(DATASET EXTRACT)

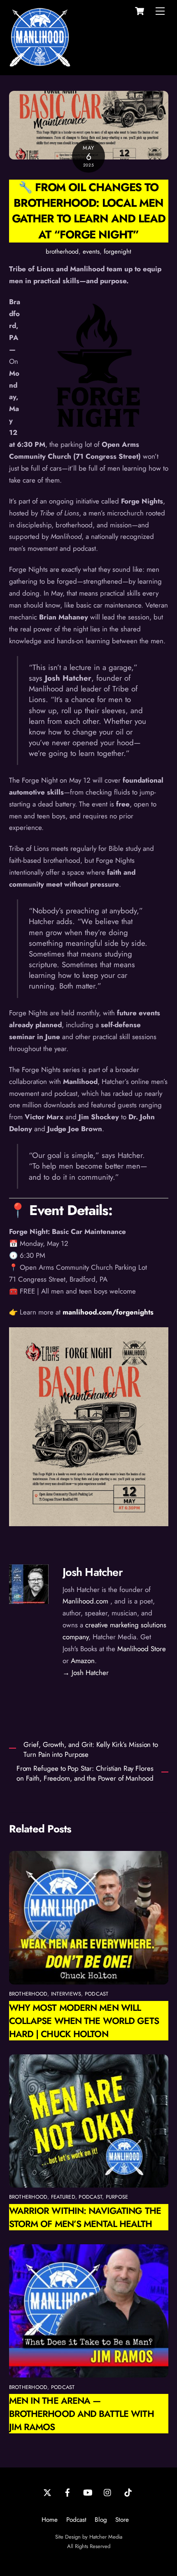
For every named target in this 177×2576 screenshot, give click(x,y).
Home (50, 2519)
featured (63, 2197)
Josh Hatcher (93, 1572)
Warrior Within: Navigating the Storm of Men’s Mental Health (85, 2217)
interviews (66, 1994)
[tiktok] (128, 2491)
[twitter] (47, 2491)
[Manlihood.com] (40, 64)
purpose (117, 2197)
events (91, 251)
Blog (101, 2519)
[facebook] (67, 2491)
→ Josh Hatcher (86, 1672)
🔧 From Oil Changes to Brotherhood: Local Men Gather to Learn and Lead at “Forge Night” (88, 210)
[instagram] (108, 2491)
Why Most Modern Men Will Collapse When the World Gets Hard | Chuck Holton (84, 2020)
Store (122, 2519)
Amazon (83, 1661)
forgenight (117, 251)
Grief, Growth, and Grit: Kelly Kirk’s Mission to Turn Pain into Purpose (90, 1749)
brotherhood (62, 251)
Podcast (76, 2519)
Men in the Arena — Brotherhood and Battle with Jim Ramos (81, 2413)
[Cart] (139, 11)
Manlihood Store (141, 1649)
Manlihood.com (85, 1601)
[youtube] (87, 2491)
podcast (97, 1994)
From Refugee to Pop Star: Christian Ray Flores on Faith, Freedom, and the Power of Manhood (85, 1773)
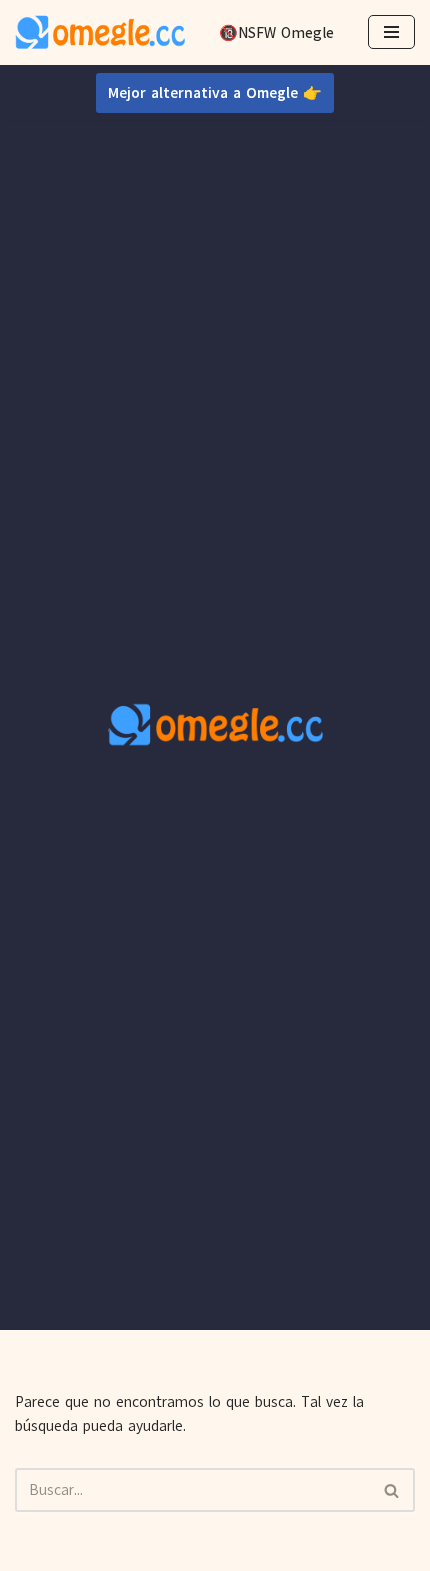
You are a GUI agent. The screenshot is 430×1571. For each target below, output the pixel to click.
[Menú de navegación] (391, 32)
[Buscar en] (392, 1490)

(End DATASET EXTRACT)
(DATASET EXTRACT)

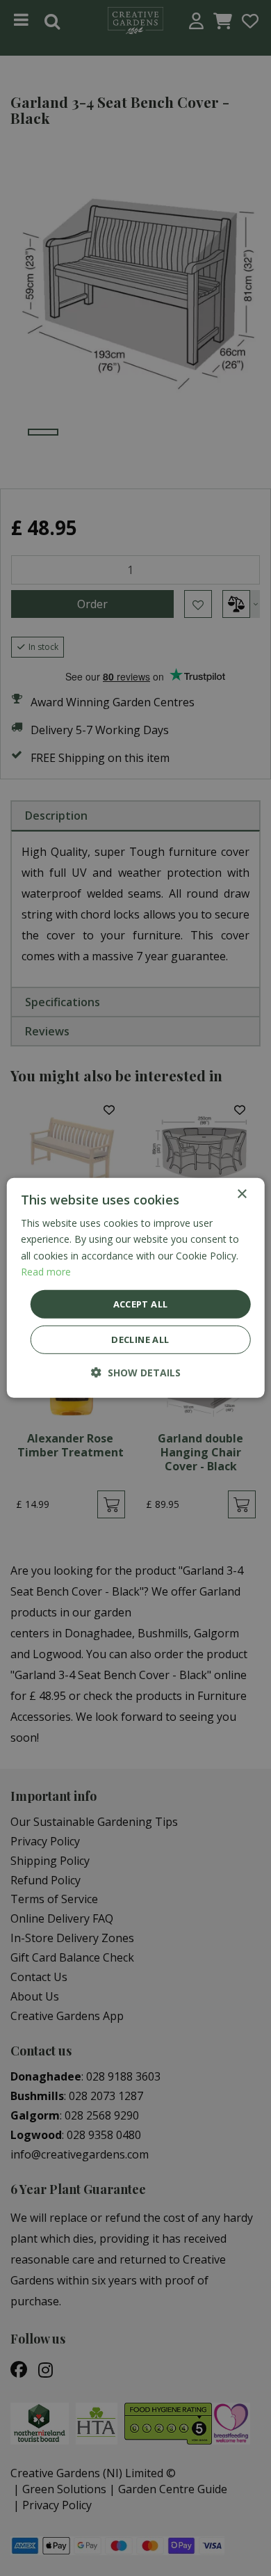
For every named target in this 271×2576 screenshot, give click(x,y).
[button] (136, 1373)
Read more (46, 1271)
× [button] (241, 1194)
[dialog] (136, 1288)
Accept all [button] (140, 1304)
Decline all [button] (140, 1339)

(End DATASET EXTRACT)

Repeat the lines above exactly, beginning with the one containing "For every named target in this 177×2576" and finishing with the one containing "[Buscar en] (392, 1490)". No pictures belong in the copy.

> **PROBLEM SOLUTION**:
For every named target in this 177×2576 screenshot, give click(x,y).
Home (50, 2519)
featured (63, 2197)
Josh Hatcher (93, 1572)
Warrior Within: Navigating the Storm of Men’s Mental Health (85, 2217)
interviews (66, 1994)
[tiktok] (128, 2491)
[twitter] (47, 2491)
[Manlihood.com] (40, 64)
purpose (117, 2197)
events (91, 251)
Blog (101, 2519)
[facebook] (67, 2491)
→ Josh Hatcher (86, 1672)
🔧 From Oil Changes to Brotherhood: Local Men Gather to Learn and Lead at “Forge Night” (88, 210)
[instagram] (108, 2491)
Why Most Modern Men Will Collapse When the World Gets Hard | Chuck Holton (84, 2020)
Store (122, 2519)
Amazon (83, 1661)
forgenight (117, 251)
Grief, Growth, and Grit: Kelly Kirk’s Mission to Turn Pain into Purpose (90, 1749)
brotherhood (62, 251)
Podcast (76, 2519)
Men in the Arena — Brotherhood and Battle with Jim Ramos (81, 2413)
[Cart] (139, 11)
Manlihood Store (141, 1649)
Manlihood.com (85, 1601)
[youtube] (87, 2491)
podcast (97, 1994)
From Refugee to Pop Star: Christian Ray Flores on Faith, Freedom, and the Power of Manhood (85, 1773)
You are a GUI agent. The screenshot is 430×1571. For each target below, output the pixel to click.
[Menú de navegación] (391, 32)
[Buscar en] (392, 1490)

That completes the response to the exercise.